UK Wallball is the governing body for the sport of Wallball in the United Kingdom.

Codes
UK Wallball oversees the sport of Wallball (also known as 1-Wall Handball) in the United Kingdom. In Northern Ireland, as GAA Handball, the governing body for Gaelic handball as well as the international codes of handball including Wallball/1-Wall handball in Ireland, operates on an all-island basis, GAA Handball governs, manages and promotes Wallball in the six counties of Ireland that form Northern Ireland.

National and international competitions

UK competitions
The top UK competition for Wallball, is the UK Open, which also serves as a stop on the European 1-Wall Tour. The UK Open is held in the Westway Sports Centre in London and is typically held in February each year.

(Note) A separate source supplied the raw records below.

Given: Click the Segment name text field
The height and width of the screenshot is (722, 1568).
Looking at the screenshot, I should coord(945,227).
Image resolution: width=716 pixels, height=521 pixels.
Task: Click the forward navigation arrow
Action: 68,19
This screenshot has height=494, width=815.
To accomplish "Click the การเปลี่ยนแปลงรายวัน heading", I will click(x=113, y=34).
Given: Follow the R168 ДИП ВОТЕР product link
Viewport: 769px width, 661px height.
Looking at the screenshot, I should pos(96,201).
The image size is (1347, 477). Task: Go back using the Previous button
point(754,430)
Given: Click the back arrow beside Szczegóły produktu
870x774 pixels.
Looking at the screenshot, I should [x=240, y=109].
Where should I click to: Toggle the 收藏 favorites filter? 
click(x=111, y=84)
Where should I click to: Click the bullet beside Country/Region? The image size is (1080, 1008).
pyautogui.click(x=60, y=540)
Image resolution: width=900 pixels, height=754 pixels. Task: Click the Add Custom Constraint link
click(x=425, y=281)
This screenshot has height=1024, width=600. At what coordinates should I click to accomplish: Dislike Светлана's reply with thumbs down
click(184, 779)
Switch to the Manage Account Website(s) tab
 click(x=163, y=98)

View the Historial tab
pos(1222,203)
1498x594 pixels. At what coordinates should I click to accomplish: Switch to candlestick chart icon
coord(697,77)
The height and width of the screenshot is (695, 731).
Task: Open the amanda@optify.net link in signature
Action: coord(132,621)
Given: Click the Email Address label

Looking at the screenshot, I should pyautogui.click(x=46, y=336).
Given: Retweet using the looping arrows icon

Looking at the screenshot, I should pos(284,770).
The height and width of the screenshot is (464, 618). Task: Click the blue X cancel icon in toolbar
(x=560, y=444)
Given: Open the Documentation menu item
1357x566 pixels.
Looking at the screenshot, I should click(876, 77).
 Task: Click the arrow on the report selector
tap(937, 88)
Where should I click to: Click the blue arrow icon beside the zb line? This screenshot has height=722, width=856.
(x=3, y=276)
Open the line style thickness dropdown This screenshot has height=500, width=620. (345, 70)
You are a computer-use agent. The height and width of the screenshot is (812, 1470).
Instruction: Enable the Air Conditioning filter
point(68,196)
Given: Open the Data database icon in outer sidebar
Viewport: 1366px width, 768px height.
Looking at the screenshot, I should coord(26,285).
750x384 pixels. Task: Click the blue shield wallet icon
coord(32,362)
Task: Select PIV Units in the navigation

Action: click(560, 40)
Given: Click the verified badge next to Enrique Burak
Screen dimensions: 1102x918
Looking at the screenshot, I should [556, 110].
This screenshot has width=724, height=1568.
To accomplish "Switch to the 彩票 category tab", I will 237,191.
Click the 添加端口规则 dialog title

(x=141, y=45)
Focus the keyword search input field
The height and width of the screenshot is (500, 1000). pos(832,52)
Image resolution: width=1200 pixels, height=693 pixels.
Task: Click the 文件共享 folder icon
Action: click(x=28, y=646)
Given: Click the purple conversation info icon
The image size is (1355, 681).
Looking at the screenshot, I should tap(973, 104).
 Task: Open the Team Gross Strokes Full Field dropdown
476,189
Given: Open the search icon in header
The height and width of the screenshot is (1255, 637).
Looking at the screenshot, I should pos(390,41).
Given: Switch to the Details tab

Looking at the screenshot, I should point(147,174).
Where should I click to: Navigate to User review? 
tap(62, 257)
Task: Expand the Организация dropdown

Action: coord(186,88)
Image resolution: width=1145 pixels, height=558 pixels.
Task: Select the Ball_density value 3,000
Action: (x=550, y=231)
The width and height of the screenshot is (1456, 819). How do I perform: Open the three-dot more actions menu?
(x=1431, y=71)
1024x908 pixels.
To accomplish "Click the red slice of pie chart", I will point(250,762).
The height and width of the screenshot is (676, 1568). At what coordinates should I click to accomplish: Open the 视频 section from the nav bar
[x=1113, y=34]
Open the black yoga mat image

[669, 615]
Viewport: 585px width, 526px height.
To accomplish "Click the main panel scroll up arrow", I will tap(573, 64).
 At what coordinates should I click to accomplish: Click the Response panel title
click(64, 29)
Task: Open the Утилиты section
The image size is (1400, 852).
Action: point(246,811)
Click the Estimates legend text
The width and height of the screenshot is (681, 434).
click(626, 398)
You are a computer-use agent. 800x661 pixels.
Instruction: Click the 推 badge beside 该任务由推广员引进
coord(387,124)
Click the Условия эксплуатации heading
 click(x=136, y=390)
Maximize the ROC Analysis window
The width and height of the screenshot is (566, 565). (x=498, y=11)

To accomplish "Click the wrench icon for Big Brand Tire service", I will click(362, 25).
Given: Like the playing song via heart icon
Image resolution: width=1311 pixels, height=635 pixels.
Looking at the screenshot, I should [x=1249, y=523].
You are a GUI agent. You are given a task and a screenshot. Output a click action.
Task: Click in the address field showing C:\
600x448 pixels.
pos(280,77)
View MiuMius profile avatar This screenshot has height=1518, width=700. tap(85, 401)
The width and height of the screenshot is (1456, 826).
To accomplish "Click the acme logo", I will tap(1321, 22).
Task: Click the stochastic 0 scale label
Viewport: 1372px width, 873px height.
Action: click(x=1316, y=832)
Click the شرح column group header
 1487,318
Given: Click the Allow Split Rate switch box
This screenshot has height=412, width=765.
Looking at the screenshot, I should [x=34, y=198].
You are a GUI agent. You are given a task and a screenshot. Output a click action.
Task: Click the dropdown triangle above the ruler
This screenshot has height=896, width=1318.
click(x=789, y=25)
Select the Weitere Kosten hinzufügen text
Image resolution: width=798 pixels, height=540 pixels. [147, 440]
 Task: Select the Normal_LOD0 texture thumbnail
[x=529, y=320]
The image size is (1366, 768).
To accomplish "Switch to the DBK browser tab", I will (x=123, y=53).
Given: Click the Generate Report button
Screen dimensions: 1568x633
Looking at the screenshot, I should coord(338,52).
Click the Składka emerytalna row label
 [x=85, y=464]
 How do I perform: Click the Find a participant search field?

International competitions
As with the UK competitions, there are many international Wallball competitions, the main two being the European 1-Wall Tour, of which as previously mentioned, the UK Open serves as a tour stop, and the World Handball Championships which are run every 3 years. In 2012, the 'Worlds' was held in Ireland, in the Citywest International Events Arena in Dublin. The 2015 competition was held in Calgary, Alberta, Canada. The 2018 World Championships was held in Minnesota, USA. The 2021 World Championships were due to take place in Ireland; however, the tournament was cancelled due to the COVID-19 pandemic. The two codes of handball played in the World Handball Championships are 4-Wall/'40x20' handball and Wallball/One-Wall handball.